▶ [How to complete this task]
Would you please print exactly the lines that run from the one with "Task: Toggle the" to the last line of the data, both included, without any pictures?

Provided records below:

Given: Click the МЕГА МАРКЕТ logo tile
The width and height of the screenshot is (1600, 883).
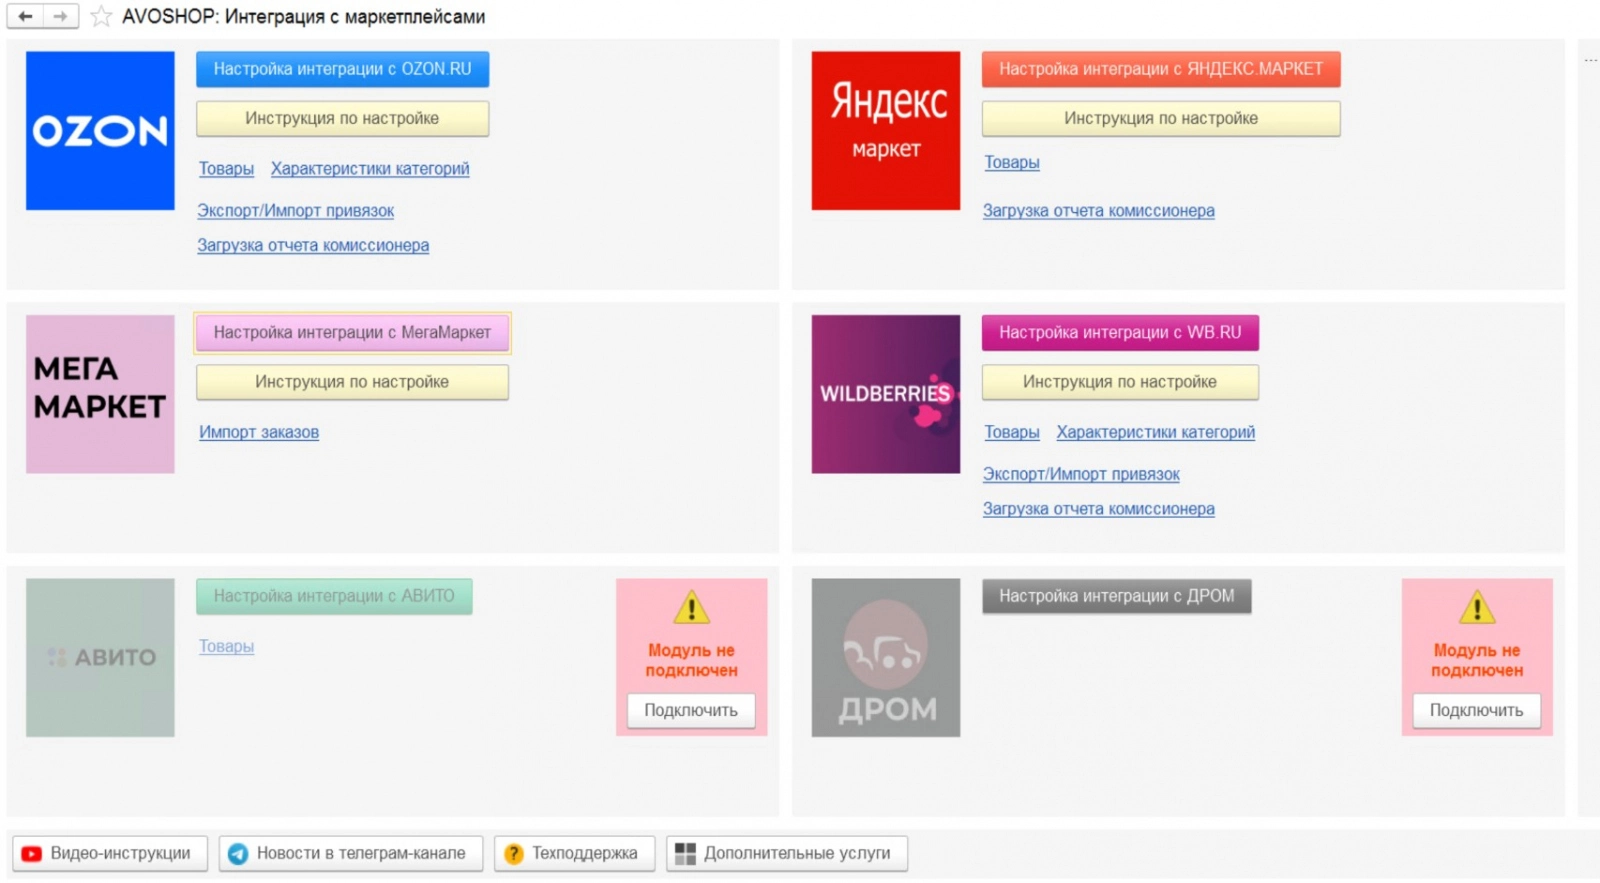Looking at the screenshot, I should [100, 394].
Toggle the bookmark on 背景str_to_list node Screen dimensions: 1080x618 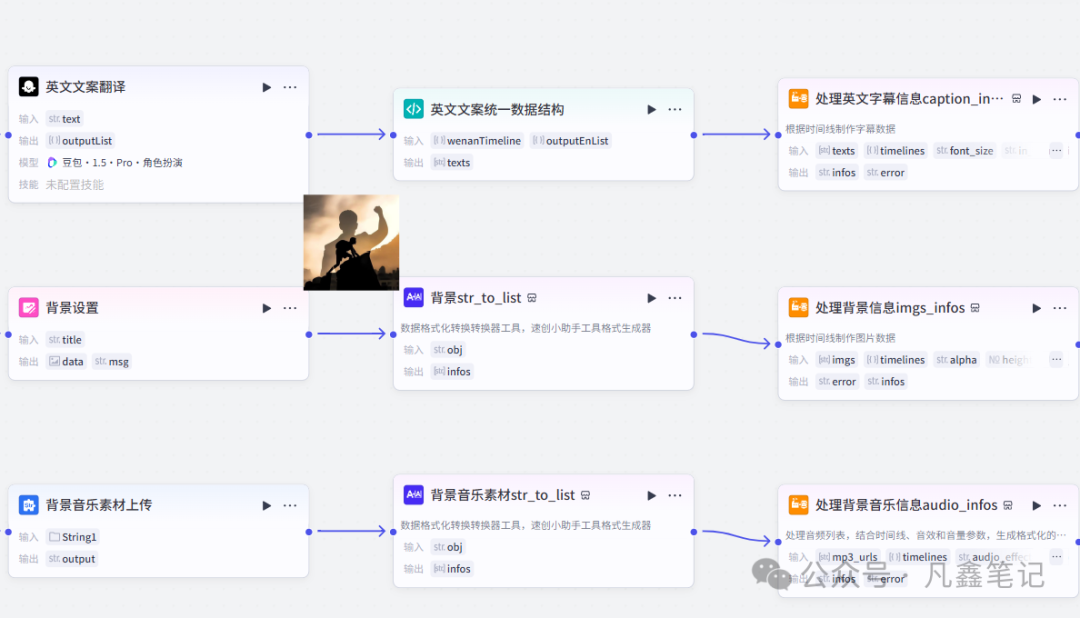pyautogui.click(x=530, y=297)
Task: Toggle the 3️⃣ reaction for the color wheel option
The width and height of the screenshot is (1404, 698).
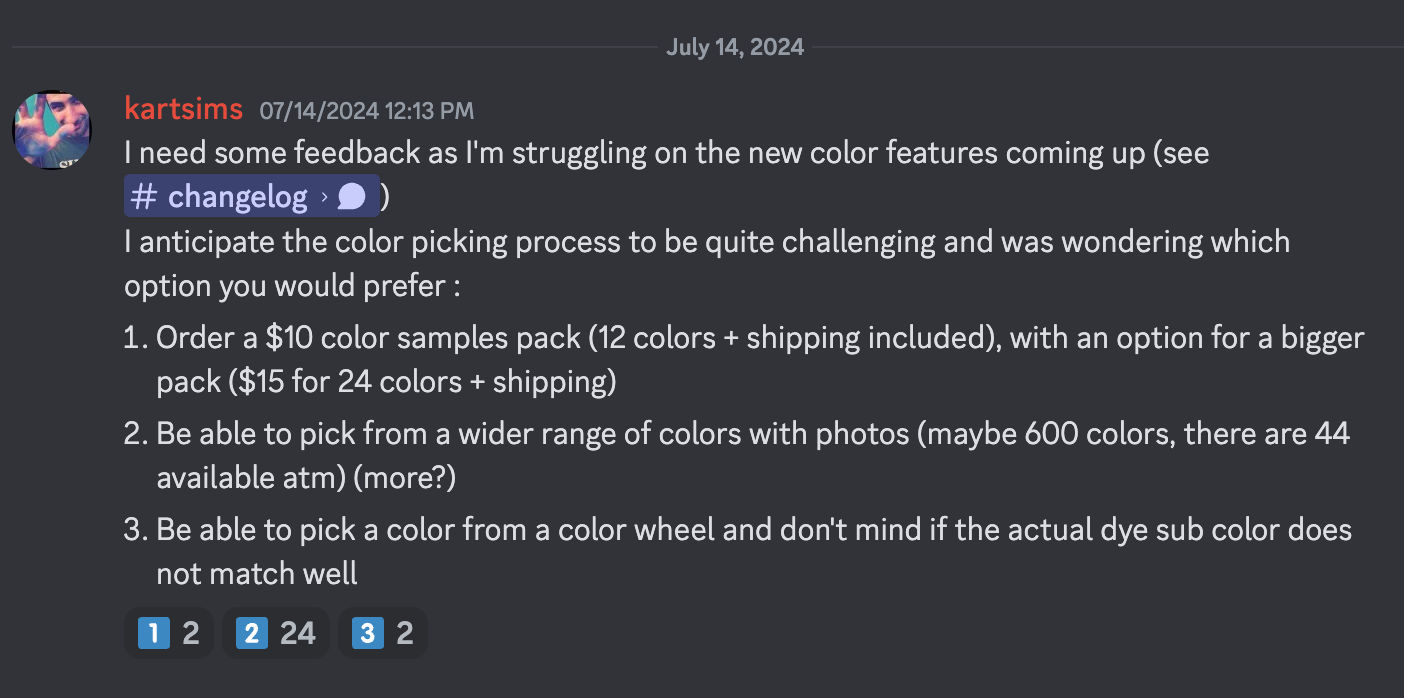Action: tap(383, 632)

End of Provided records.

▶ [Reply]
Task: Toggle the 3️⃣ reaction for the color wheel option
The width and height of the screenshot is (1404, 698).
Action: tap(383, 632)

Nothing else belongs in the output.